A caminho das duas décadas num meio por vezes olhado de fora “com tanto desejo como com preconceito”, foi assim construindo carreiras, fazendo amigos e alguns... conhecidos. “Sim, gosto de dar a mão às pessoas quando acho que merecem e são trabalhadoras. Claro que não resulta com toda a gente, há algumas com quem me desiludi, mas faz parte não é?! Diz-se que tenho mau feitio, não percebo de onde vem isso! Não sou arrogante nem nunca o fui, não tenho é paciência para estrelas! Acho que ninguém tem muitos amigos, é preciso é que sejam bons e eu tenho essa sorte!” enfatiza. Quanto à relação com os outros estilistas, clarifica. “Não somos todos amigos, mas há lugar para todos!”.
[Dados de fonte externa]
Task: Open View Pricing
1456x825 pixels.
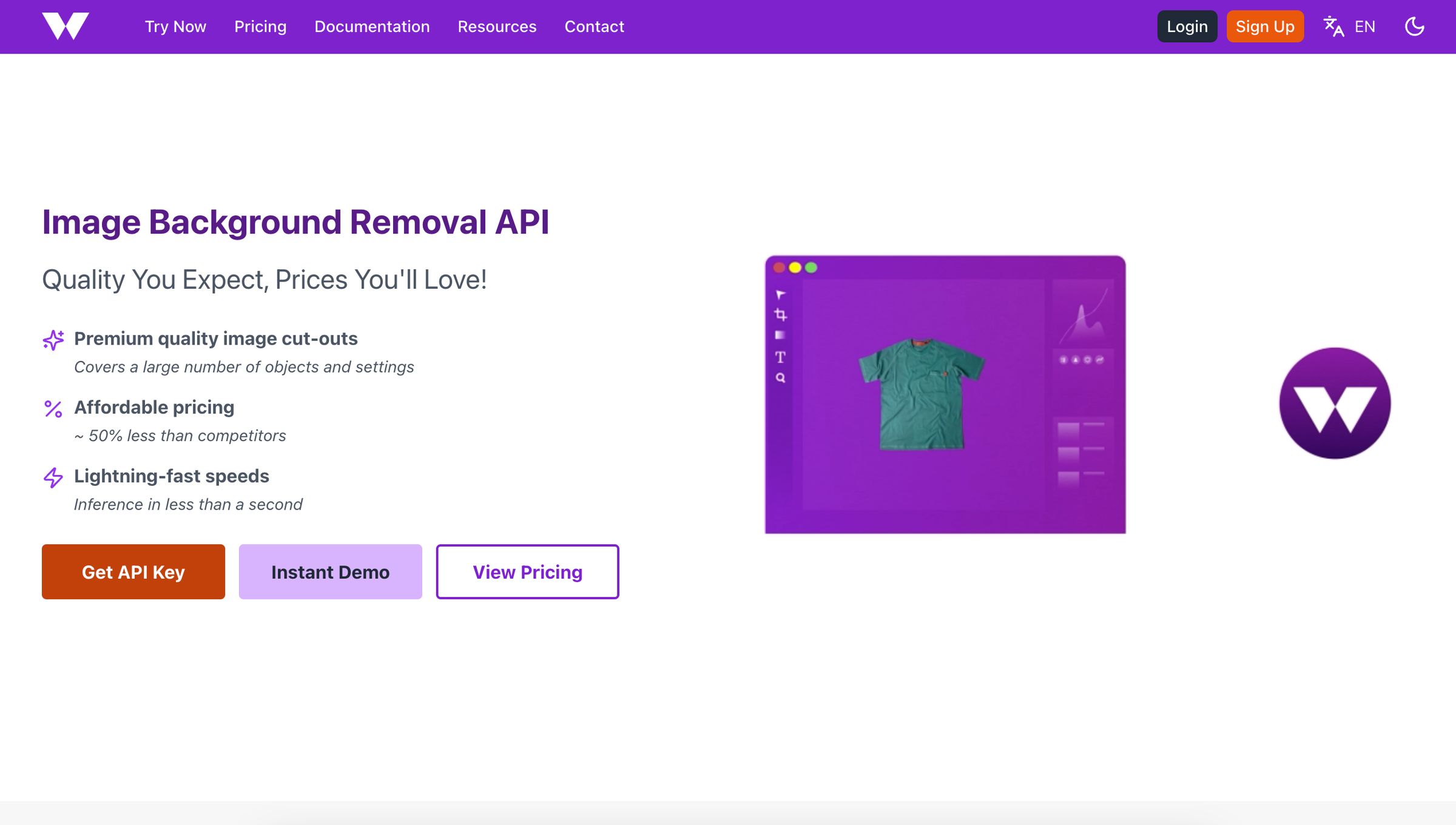Action: pyautogui.click(x=527, y=571)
O telefone toca. “Só um segundo”. Acontece várias vezes ao longo do dia. Negócios, pedidos de entrevistas, familiares, amigos de longa data e outros mais recentes. “Já está!”. Enquanto sobe a escada interior que dá acesso à sala da Face Models no primeiro andar, recorda um pouco do princípio de tudo para si. “No início, quando chegámos, a agência parecia grande demais, hoje já é pequena e até temos falta de espaço. Sabe que cheguei a morar lá em cima, no quarto andar? Mas aprendi que trabalhar e viver no mesmo sítio não dá. Foi uma fase complicada, tive dez anos sem férias, acho que foi um exagero!”. Talvez por isso se possa explicar o que conseguiu atingir em cerca de 15 anos. “Sim, trabalhar muito é essencial, mas acho que exagerei um pouco. Às vezes é preciso saber dosear o esforço, até para ser mais eficiente, e hoje continuo a trabalhar bastante, mas de outra forma”. No meio de toda a actividade que ocupa o dia a dia de uma estilista de sucesso, onde fica a vida afectiva? “O meu marido também trabalha muito, estamos os dois habituados a esta rotina e além disso nunca ouviu dizer que mais vale ser desejado que aborrecido?”, humoriza.
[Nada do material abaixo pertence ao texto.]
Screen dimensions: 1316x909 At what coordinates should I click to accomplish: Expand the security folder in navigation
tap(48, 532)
O telefone toca novamente. “Agora que tenho mais tempo é assim”, lança, com boa disposição. Enquanto fala pelo headset, vai modificando alguns traços da colecção de Verão no computador. “Isto agora é muito mais fácil. Antigamente se nos enganássemos era uma carga de trabalhos!”. Em pouco tempo modifica um vestido, para exemplificar o funcionamento do programa. “Estão a ver? É assim que desenho as roupas, os sapatos, as loiças, tudo!”.
No final de mais um dia cheio, repete o trajecto para casa. Quando chega, é um pouco igual a todos os outros. “Mas é isso mesmo, acho que sou uma pessoa normal! Vejo mails, descanso na sala, aproveito para ver o Dr. House, o CSI... o Fashion TV? Nem tanto! Mas tenho de ter sempre ali um bocadinho antes de ir dormir, para descomprimir e conseguir adormecer”, conta.
O dia segue longo, e a noite começa a pôr-se, para lá das vidraças foscas que se vêm do outro lado da rua. “Bem, ainda tenho de ir ali aprovar um vestido de noiva, e depois vou para casa descansar, que amanhã... começa tudo outra vez”. Despede-se, com um sorriso.